<<<<
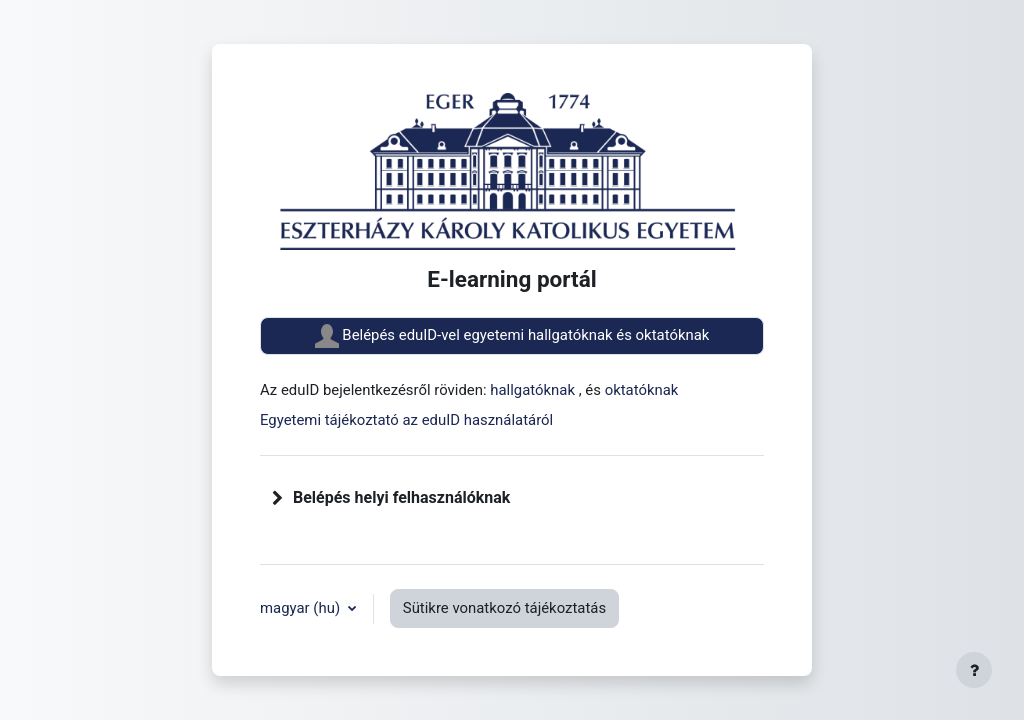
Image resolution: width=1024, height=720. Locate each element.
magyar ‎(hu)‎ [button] (302, 608)
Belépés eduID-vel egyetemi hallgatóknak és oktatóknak (512, 336)
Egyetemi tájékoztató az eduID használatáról (406, 420)
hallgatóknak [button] (534, 390)
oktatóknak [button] (642, 390)
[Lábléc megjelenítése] (974, 670)
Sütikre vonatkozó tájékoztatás (504, 608)
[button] (278, 498)
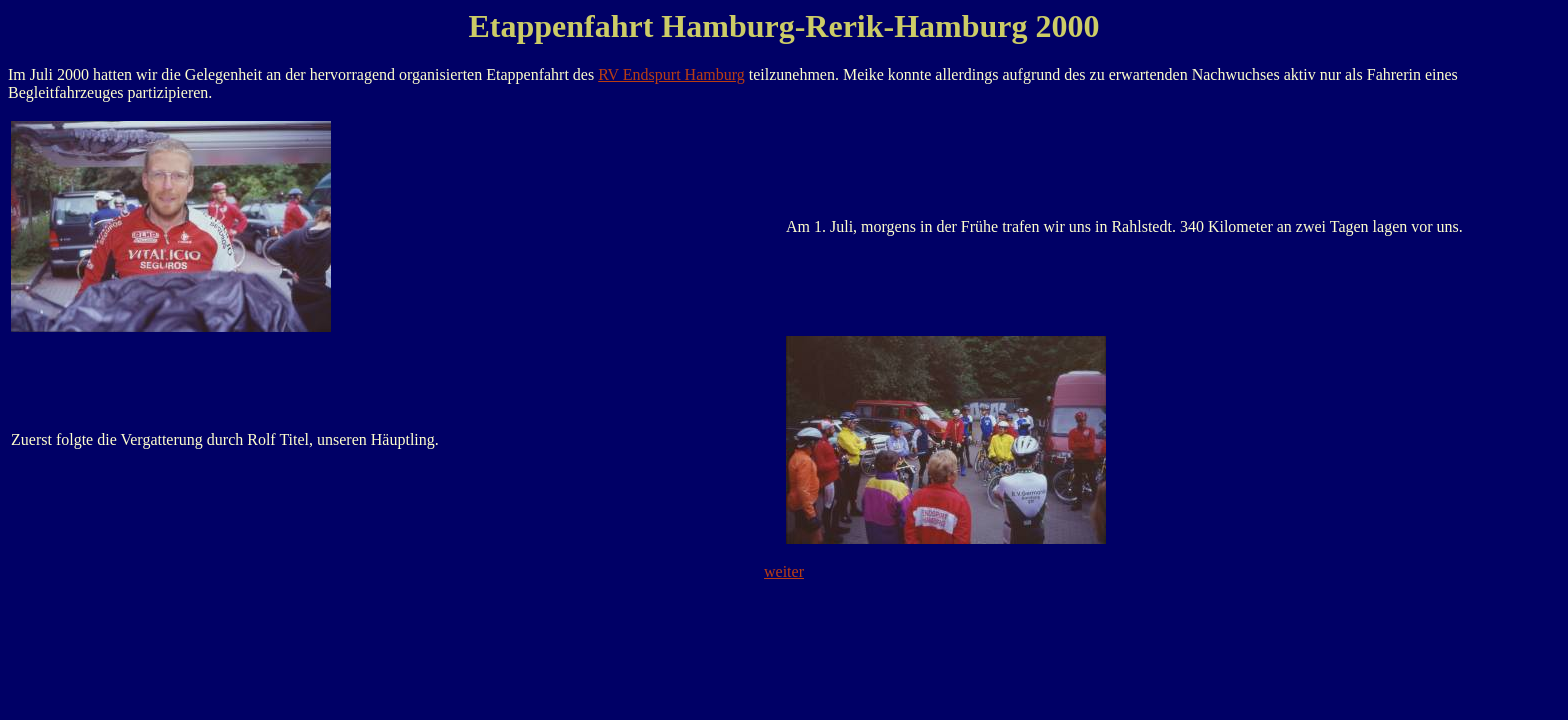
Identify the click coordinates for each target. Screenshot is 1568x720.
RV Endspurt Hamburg (671, 74)
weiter (784, 571)
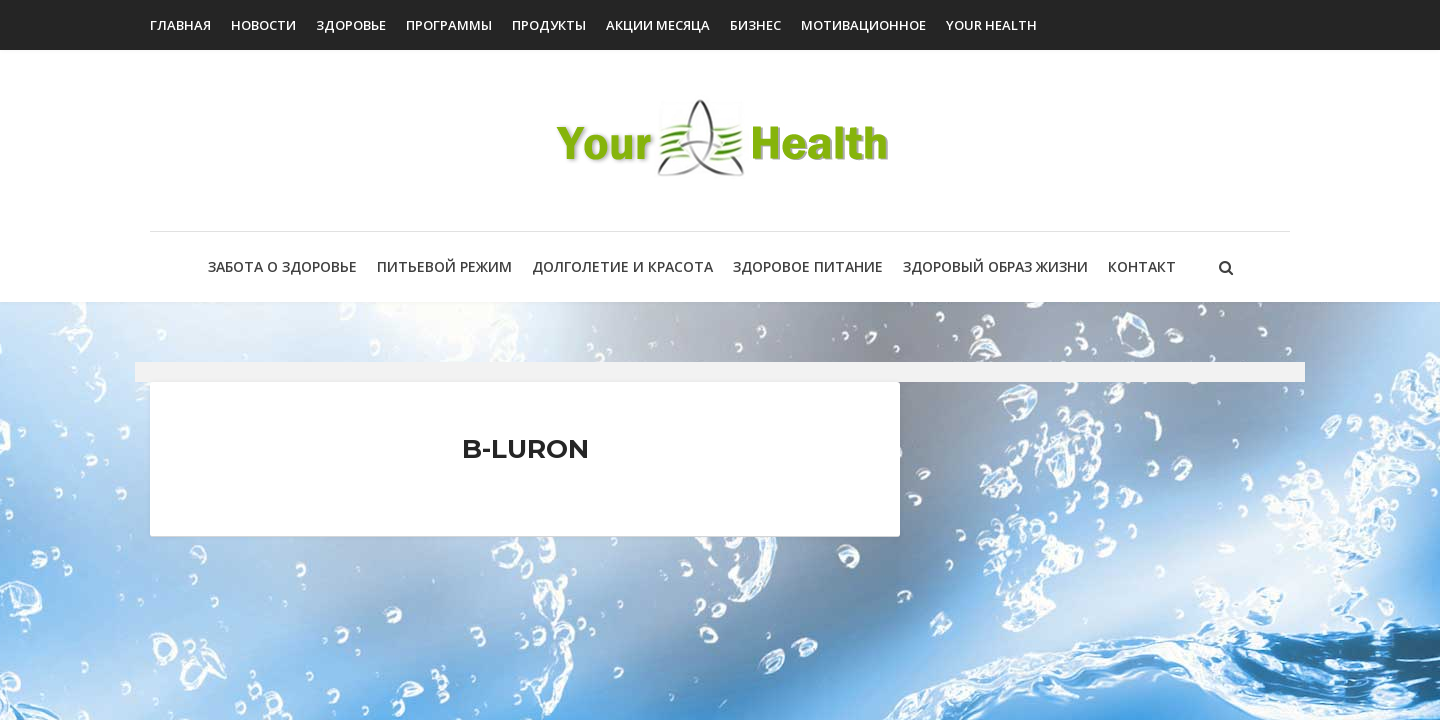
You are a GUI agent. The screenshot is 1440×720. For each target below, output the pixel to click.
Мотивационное (863, 25)
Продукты (549, 25)
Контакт (1142, 266)
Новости (263, 25)
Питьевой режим (444, 266)
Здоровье (351, 25)
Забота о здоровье (282, 266)
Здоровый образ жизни (995, 266)
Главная (180, 25)
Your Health (991, 25)
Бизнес (755, 25)
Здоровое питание (808, 266)
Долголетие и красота (622, 266)
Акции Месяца (658, 25)
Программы (449, 25)
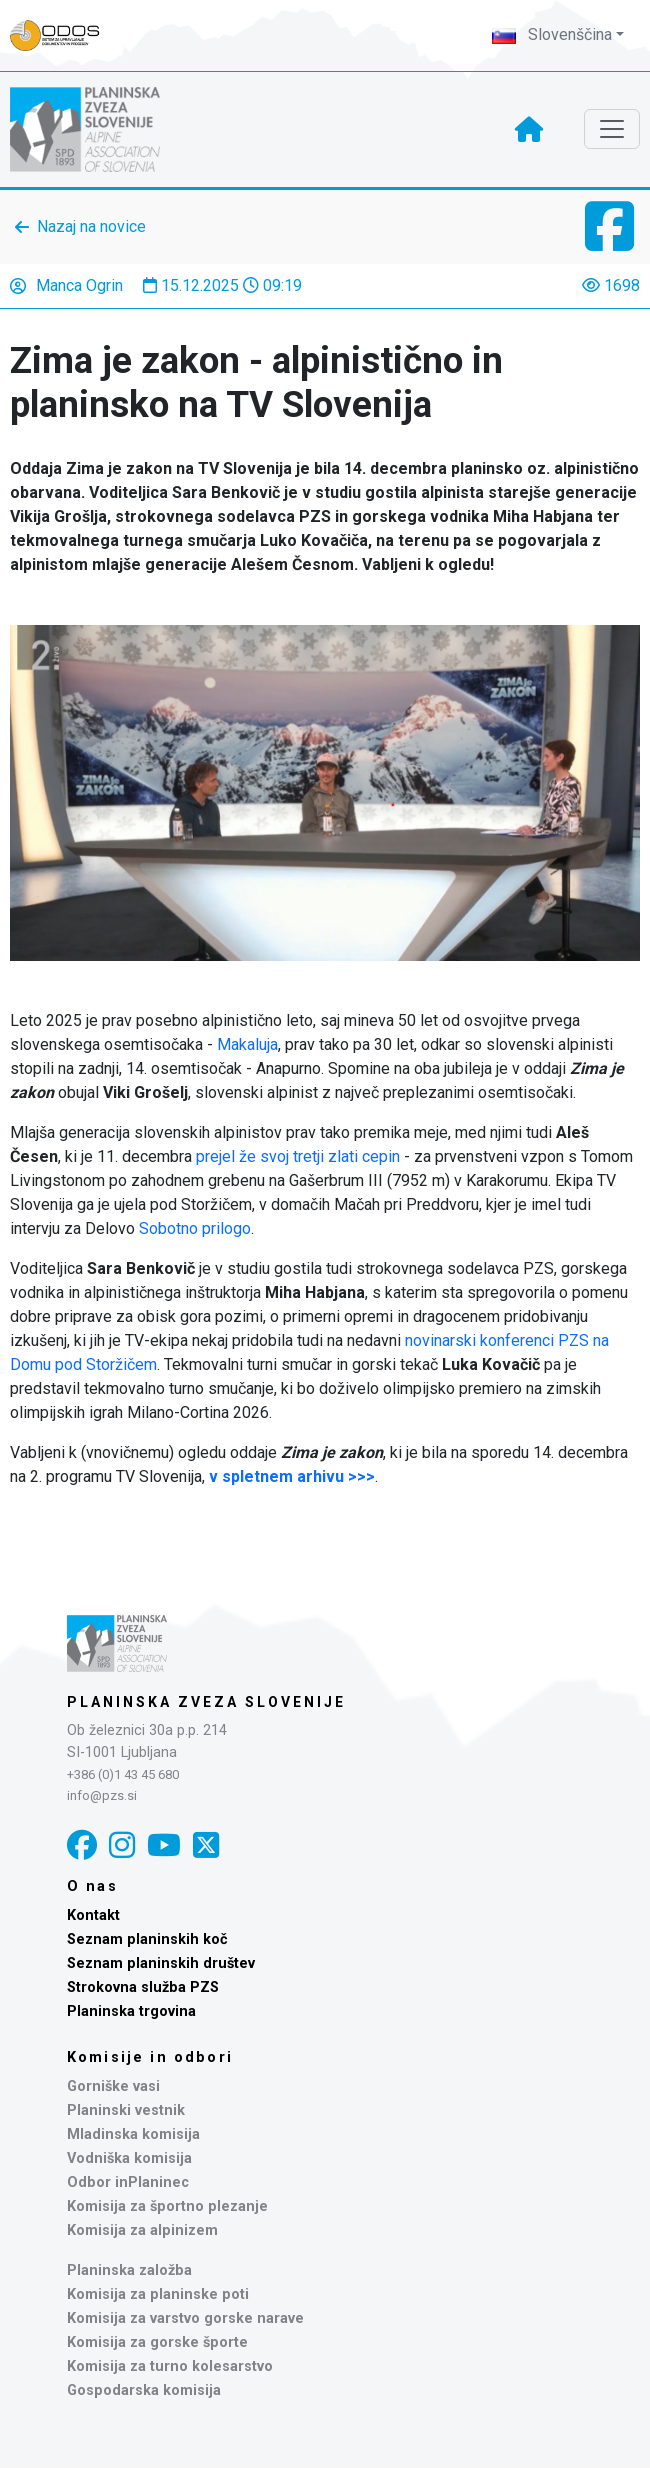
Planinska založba (129, 2270)
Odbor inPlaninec (128, 2182)
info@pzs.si (102, 1795)
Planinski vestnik (126, 2110)
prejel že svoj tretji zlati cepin (298, 1156)
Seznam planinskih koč (147, 1939)
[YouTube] (164, 1845)
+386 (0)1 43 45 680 (123, 1774)
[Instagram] (122, 1845)
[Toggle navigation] (612, 129)
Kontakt (93, 1915)
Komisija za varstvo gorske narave (185, 2318)
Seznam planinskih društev (161, 1963)
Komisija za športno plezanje (167, 2206)
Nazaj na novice (91, 226)
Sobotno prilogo (195, 1228)
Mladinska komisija (133, 2134)
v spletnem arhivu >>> (292, 1476)
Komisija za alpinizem (142, 2230)
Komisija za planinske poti (158, 2294)
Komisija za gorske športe (157, 2342)
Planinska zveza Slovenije (206, 1702)
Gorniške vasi (113, 2086)
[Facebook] (82, 1845)
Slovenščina (552, 34)
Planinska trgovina (131, 2011)
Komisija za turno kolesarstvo (170, 2366)
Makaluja (247, 1044)
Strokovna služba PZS (143, 1987)
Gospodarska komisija (144, 2390)
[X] (206, 1845)
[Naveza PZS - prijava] (65, 35)
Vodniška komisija (129, 2158)
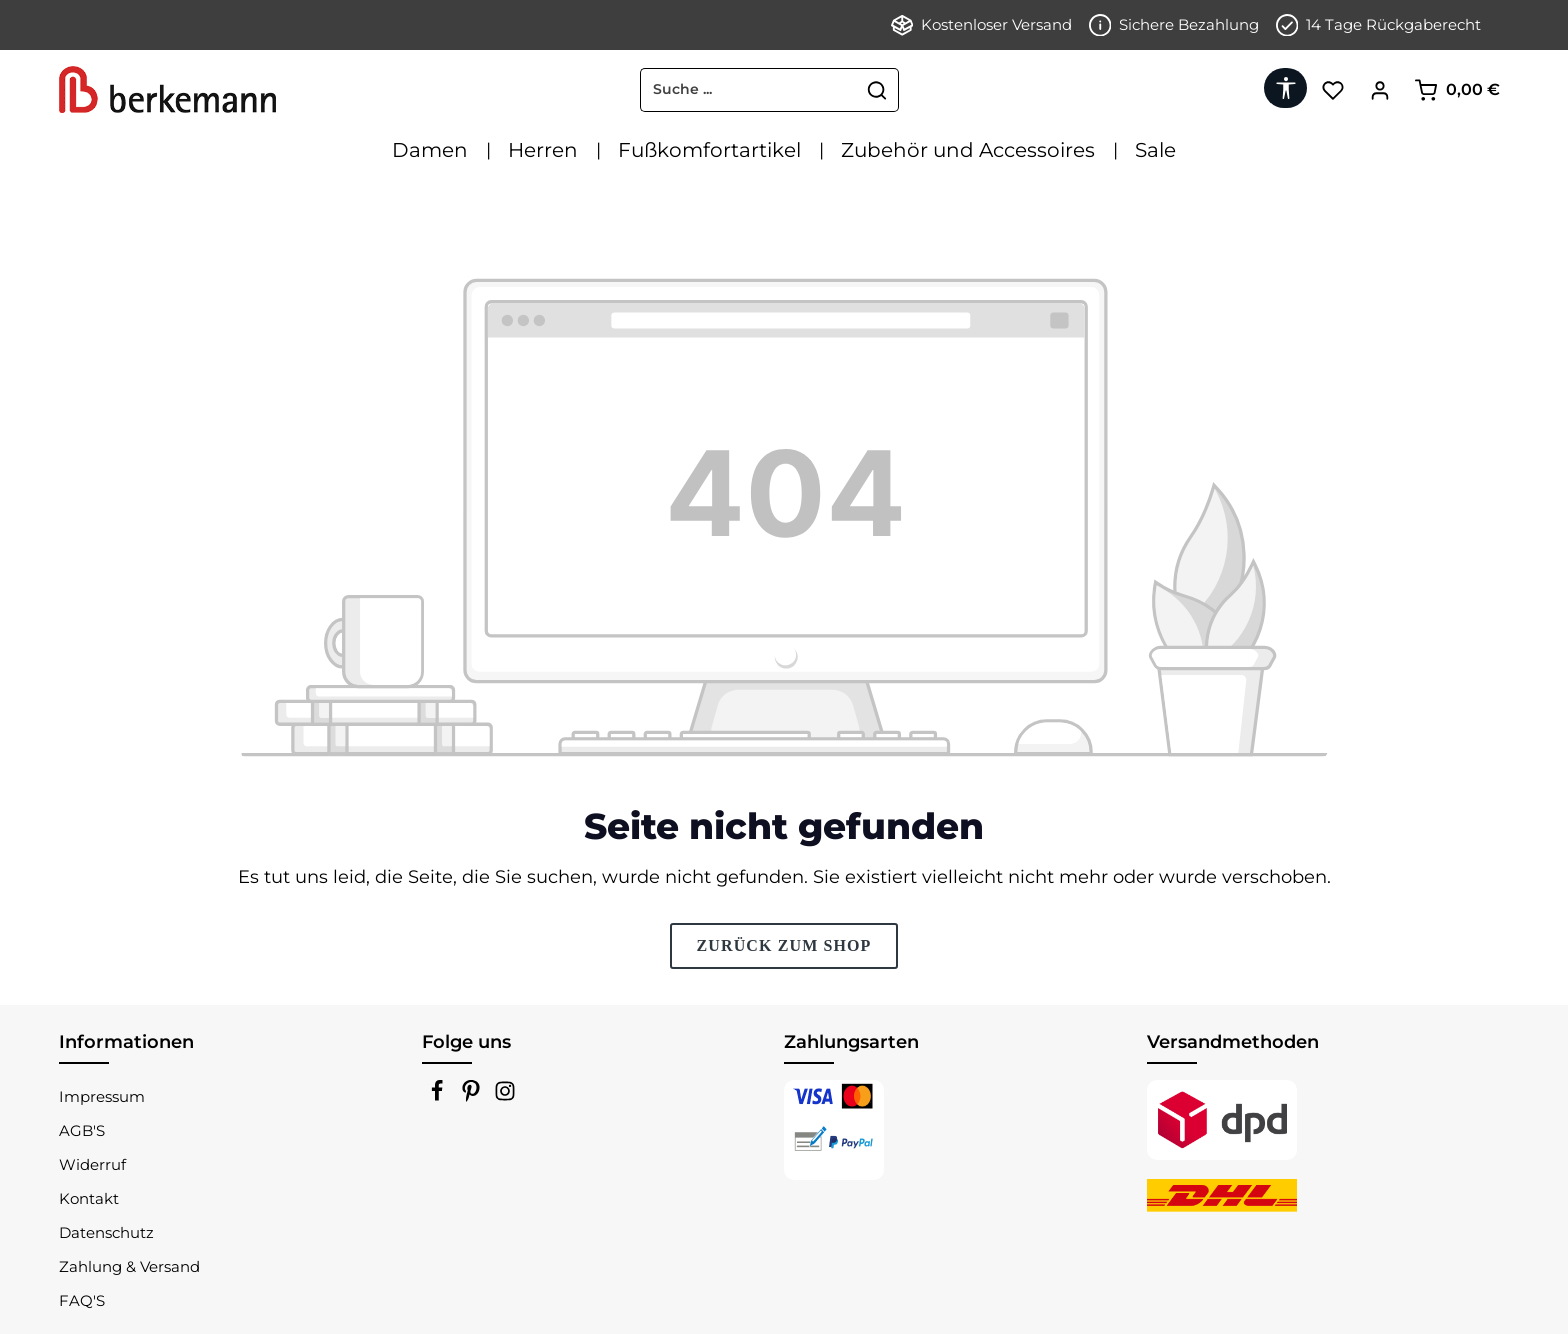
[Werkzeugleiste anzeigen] (1285, 88)
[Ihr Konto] (1379, 89)
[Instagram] (505, 1096)
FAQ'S (82, 1300)
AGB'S (82, 1130)
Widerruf (92, 1164)
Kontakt (89, 1198)
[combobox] (748, 90)
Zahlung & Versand (129, 1266)
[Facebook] (439, 1096)
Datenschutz (106, 1232)
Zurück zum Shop (783, 945)
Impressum (102, 1096)
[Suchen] (877, 90)
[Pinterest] (473, 1096)
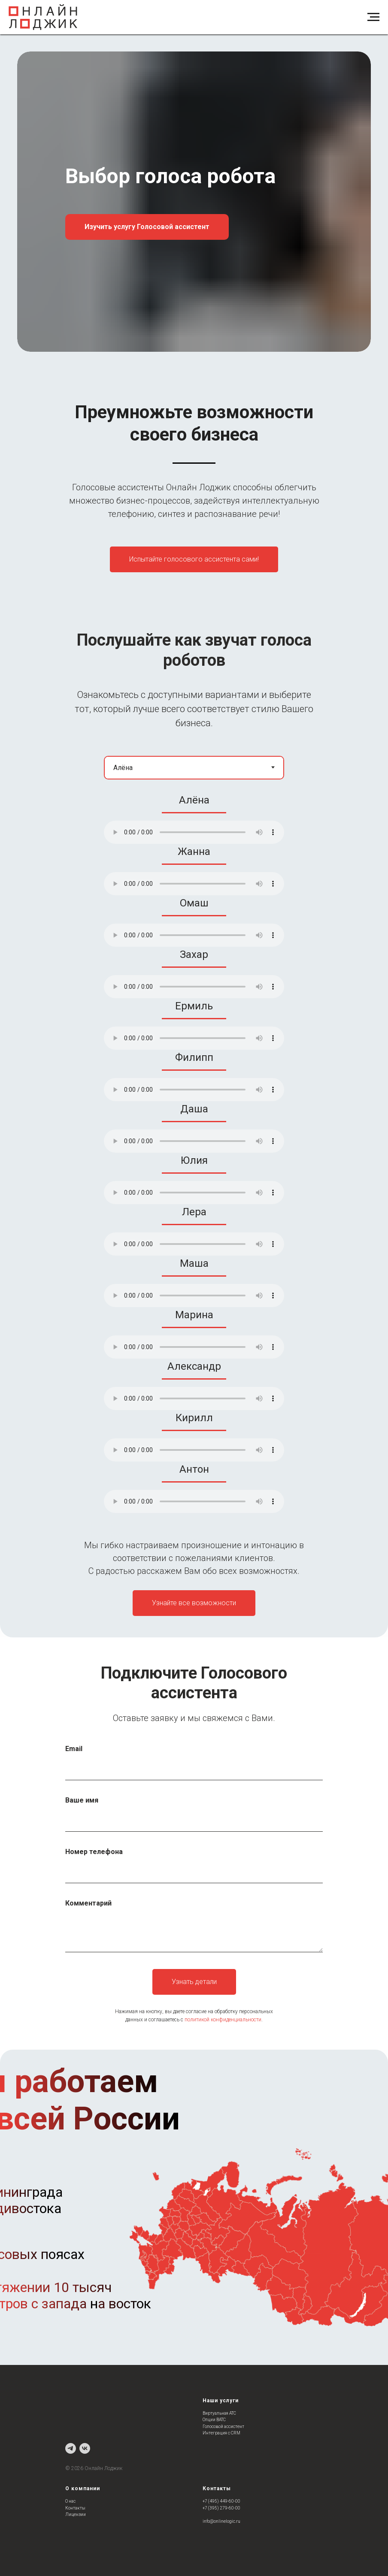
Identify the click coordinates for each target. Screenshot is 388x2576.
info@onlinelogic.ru (221, 2521)
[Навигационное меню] (373, 17)
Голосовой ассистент (223, 2426)
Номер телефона (94, 1852)
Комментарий (88, 1903)
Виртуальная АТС (219, 2413)
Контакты (75, 2508)
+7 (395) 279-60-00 (221, 2508)
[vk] (84, 2448)
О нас (70, 2501)
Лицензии (75, 2514)
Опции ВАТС (214, 2419)
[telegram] (70, 2448)
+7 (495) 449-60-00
>>>>
Rewrite the rows from the line with "Datenschutz (106, 1232)" up to and including the final row, keeping the request lines, and shift each click coordinate in the answers by adding 131 to every number. Leave out the pictures.

**Output for this task**
Datenschutz (237, 1363)
Zurück zum Shop (914, 1076)
Impressum (233, 1227)
[Suchen] (1008, 221)
[Pinterest] (604, 1227)
Identify the click coordinates for each target. Screenshot is 388x2576.
info@onlinelogic.ru (352, 2652)
[Навигационное меню] (504, 148)
Голосовой ассистент (354, 2557)
Номер телефона (225, 1983)
Комментарий (219, 2034)
Виртуальная АТС (350, 2544)
Контакты (206, 2639)
+7 (395) 279-60-00 (352, 2639)
[vk] (215, 2579)
О нас (201, 2632)
Лицензии (206, 2645)
Опции ВАТС (345, 2550)
[telegram] (201, 2579)
+7 (495) 449-60-00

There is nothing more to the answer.